Reading labels matters because licorice products are inconsistently described. Reliable indicators of safe DGL: explicit "DGL" or "deglycyrrhizinated" on the label, residual glycyrrhizin specified at ≤2 mg per dose, and absence of "Glycyrrhiza glabra root extract" without DGL qualification. Reliable indicators of glycyrrhizin-containing licorice: "licorice root extract," "Glycyrrhiza glabra," black licorice candy ingredient lists naming licorice extract, and herbal teas with licorice in the ingredient panel. Some "adrenal support" formulas combine licorice with rhodiola or ashwagandha and rely on the mineralocorticoid effect for an apparent energy benefit; the practical reality is they raise BP and lower potassium. Daily intake assessment should sum across sources — tea, candy, and supplement — because cumulative dose is what matters.

Sources

  1. Stewart PM, Wallace AM, Valentino R, Burt D, Shackleton CH, Edwards CR. "Mineralocorticoid activity of liquorice: 11-beta-hydroxysteroid dehydrogenase deficiency comes of age." Lancet, 1987;2(8563):821-824. PMID: 2889033.

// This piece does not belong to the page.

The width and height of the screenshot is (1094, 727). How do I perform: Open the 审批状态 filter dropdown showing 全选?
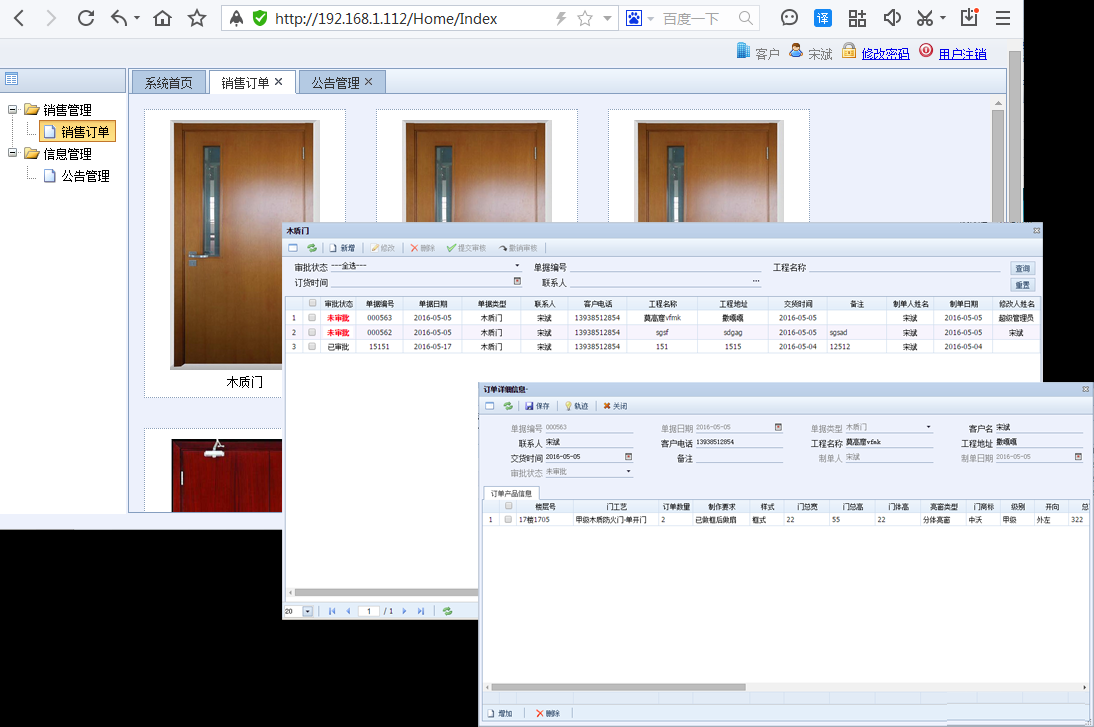click(x=517, y=267)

  2. Sigurjónsdóttir HA, Manhem K, Axelson M, Wallerstedt S. "Subjects with essential hypertension are more sensitive to the inhibition of 11 beta-HSD by liquorice." J Hum Hypertens, 2003;17(2):125-131. PMID: 12574790. DOI: 10.1038/sj.jhh.1001504.
  3. EFSA Panel on Food Additives. "Opinion of the Scientific Committee on Food on glycyrrhizinic acid and its ammonium salt." EFSA Journal, 2003;28:1-22.
  4. Edelman ER, Butala NM, Avery LL, Lundquist AL, Dighe AS. "Case 30-2020: A 54-year-old man with sudden cardiac arrest." N Engl J Med, 2020;383(13):1263-1275. PMID: 32966726. DOI: 10.1056/NEJMcpc2002420.
  5. Raveendra KR, Jayachandra, Srinivasa V, et al. "An extract of Glycyrrhiza glabra (GutGard) alleviates symptoms of functional dyspepsia: a randomized, double-blind, placebo-controlled study." Evid Based Complement Alternat Med, 2012;2012:216970. PMID: 21747893. DOI: 10.1155/2012/216970.
  6. U.S. Food and Drug Administration. "Black Licorice: Trick or Treat?" Consumer Update, accessed 2025.